◆ **Saved entries**
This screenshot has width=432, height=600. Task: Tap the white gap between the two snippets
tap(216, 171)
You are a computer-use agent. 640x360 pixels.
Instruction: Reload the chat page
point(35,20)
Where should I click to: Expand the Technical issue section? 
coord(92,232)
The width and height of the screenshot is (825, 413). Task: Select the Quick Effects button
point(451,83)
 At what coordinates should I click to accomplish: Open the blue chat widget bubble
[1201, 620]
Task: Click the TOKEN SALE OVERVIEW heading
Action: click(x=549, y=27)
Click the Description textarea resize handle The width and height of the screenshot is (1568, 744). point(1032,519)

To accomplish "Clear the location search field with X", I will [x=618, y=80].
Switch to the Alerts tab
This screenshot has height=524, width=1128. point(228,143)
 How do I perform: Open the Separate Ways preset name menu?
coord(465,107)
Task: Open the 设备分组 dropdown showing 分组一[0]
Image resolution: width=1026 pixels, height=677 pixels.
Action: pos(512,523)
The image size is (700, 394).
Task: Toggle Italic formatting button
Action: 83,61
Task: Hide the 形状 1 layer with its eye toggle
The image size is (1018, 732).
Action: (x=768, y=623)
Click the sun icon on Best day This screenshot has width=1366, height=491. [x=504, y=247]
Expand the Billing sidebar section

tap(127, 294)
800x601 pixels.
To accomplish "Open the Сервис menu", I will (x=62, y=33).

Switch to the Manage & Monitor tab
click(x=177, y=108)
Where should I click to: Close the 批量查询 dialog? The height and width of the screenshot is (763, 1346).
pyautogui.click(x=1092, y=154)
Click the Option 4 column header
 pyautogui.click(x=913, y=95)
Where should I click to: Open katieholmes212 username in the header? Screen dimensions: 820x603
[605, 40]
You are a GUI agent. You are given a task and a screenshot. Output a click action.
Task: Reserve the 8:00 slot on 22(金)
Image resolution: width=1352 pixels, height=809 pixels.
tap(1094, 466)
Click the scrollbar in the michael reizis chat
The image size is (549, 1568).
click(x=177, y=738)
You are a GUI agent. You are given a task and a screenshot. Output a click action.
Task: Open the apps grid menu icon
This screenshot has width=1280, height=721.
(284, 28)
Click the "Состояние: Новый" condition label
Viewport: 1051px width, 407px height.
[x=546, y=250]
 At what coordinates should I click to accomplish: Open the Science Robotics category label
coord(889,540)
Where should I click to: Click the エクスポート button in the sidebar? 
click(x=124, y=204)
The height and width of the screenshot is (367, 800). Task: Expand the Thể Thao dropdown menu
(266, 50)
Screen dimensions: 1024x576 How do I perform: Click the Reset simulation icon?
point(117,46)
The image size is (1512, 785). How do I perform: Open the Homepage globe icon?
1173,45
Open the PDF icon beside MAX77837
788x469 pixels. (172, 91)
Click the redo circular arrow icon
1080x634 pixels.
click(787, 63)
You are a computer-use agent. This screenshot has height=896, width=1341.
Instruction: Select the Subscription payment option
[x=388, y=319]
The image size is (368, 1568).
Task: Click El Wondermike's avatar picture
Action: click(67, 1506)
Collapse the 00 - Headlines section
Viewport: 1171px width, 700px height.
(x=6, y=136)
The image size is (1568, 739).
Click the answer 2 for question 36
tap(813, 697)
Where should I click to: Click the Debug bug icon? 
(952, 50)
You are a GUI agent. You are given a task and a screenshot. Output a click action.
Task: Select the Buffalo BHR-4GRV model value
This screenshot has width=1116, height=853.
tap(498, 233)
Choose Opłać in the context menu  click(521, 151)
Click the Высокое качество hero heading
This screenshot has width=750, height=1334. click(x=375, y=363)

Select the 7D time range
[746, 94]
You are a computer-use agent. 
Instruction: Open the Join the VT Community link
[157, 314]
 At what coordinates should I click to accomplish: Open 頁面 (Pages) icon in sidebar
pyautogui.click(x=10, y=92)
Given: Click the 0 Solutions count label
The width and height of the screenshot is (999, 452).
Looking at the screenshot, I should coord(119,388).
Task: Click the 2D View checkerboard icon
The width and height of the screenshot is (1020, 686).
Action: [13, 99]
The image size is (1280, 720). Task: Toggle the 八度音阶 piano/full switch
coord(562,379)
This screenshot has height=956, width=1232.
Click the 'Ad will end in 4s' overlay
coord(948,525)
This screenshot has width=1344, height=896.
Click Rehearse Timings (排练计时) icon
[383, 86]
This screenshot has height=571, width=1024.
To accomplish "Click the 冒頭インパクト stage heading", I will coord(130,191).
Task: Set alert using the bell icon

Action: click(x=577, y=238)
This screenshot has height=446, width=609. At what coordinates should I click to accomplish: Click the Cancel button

◆ **Aim of the task**
Output every record in full, exactly as it was given.

◆ **Reply**
This screenshot has width=432, height=600. Task: Tap the white gap between the two snippets
tap(216, 171)
You are a computer-use agent. 640x360 pixels.
Instruction: Reload the chat page
point(35,20)
Where should I click to: Expand the Technical issue section? 
coord(92,232)
The width and height of the screenshot is (825, 413). Task: Select the Quick Effects button
point(451,83)
 At what coordinates should I click to accomplish: Open the blue chat widget bubble
[1201, 620]
Task: Click the TOKEN SALE OVERVIEW heading
Action: click(x=549, y=27)
Click the Description textarea resize handle The width and height of the screenshot is (1568, 744). point(1032,519)

To accomplish "Clear the location search field with X", I will [x=618, y=80].
Switch to the Alerts tab
This screenshot has height=524, width=1128. point(228,143)
 How do I perform: Open the Separate Ways preset name menu?
coord(465,107)
Task: Open the 设备分组 dropdown showing 分组一[0]
Image resolution: width=1026 pixels, height=677 pixels.
Action: pos(512,523)
The image size is (700, 394).
Task: Toggle Italic formatting button
Action: 83,61
Task: Hide the 形状 1 layer with its eye toggle
The image size is (1018, 732).
Action: (x=768, y=623)
Click the sun icon on Best day This screenshot has width=1366, height=491. [x=504, y=247]
Expand the Billing sidebar section

tap(127, 294)
800x601 pixels.
To accomplish "Open the Сервис menu", I will (x=62, y=33).

Switch to the Manage & Monitor tab
click(x=177, y=108)
Where should I click to: Close the 批量查询 dialog? The height and width of the screenshot is (763, 1346).
pyautogui.click(x=1092, y=154)
Click the Option 4 column header
 pyautogui.click(x=913, y=95)
Where should I click to: Open katieholmes212 username in the header? Screen dimensions: 820x603
[605, 40]
You are a GUI agent. You are given a task and a screenshot. Output a click action.
Task: Reserve the 8:00 slot on 22(金)
Image resolution: width=1352 pixels, height=809 pixels.
tap(1094, 466)
Click the scrollbar in the michael reizis chat
The image size is (549, 1568).
click(x=177, y=738)
You are a GUI agent. You are given a task and a screenshot. Output a click action.
Task: Open the apps grid menu icon
This screenshot has width=1280, height=721.
(284, 28)
Click the "Состояние: Новый" condition label
Viewport: 1051px width, 407px height.
[x=546, y=250]
 At what coordinates should I click to accomplish: Open the Science Robotics category label
coord(889,540)
Where should I click to: Click the エクスポート button in the sidebar? 
click(x=124, y=204)
The height and width of the screenshot is (367, 800). Task: Expand the Thể Thao dropdown menu
(266, 50)
Screen dimensions: 1024x576 How do I perform: Click the Reset simulation icon?
point(117,46)
The image size is (1512, 785). How do I perform: Open the Homepage globe icon?
1173,45
Open the PDF icon beside MAX77837
788x469 pixels. (172, 91)
Click the redo circular arrow icon
1080x634 pixels.
click(787, 63)
You are a computer-use agent. This screenshot has height=896, width=1341.
Instruction: Select the Subscription payment option
[x=388, y=319]
The image size is (368, 1568).
Task: Click El Wondermike's avatar picture
Action: click(67, 1506)
Collapse the 00 - Headlines section
Viewport: 1171px width, 700px height.
(x=6, y=136)
The image size is (1568, 739).
Click the answer 2 for question 36
tap(813, 697)
Where should I click to: Click the Debug bug icon? 
(952, 50)
You are a GUI agent. You are given a task and a screenshot. Output a click action.
Task: Select the Buffalo BHR-4GRV model value
This screenshot has width=1116, height=853.
tap(498, 233)
Choose Opłać in the context menu  click(521, 151)
Click the Высокое качество hero heading
This screenshot has width=750, height=1334. click(x=375, y=363)

Select the 7D time range
[746, 94]
You are a computer-use agent. 
Instruction: Open the Join the VT Community link
[157, 314]
 At what coordinates should I click to accomplish: Open 頁面 (Pages) icon in sidebar
pyautogui.click(x=10, y=92)
Given: Click the 0 Solutions count label
The width and height of the screenshot is (999, 452).
Looking at the screenshot, I should coord(119,388).
Task: Click the 2D View checkerboard icon
The width and height of the screenshot is (1020, 686).
Action: [13, 99]
The image size is (1280, 720). Task: Toggle the 八度音阶 piano/full switch
coord(562,379)
This screenshot has height=956, width=1232.
Click the 'Ad will end in 4s' overlay
coord(948,525)
This screenshot has width=1344, height=896.
Click Rehearse Timings (排练计时) icon
[383, 86]
This screenshot has height=571, width=1024.
To accomplish "Click the 冒頭インパクト stage heading", I will coord(130,191).
Task: Set alert using the bell icon

Action: click(x=577, y=238)
This screenshot has height=446, width=609. At what coordinates should I click to accomplish: Click the Cancel button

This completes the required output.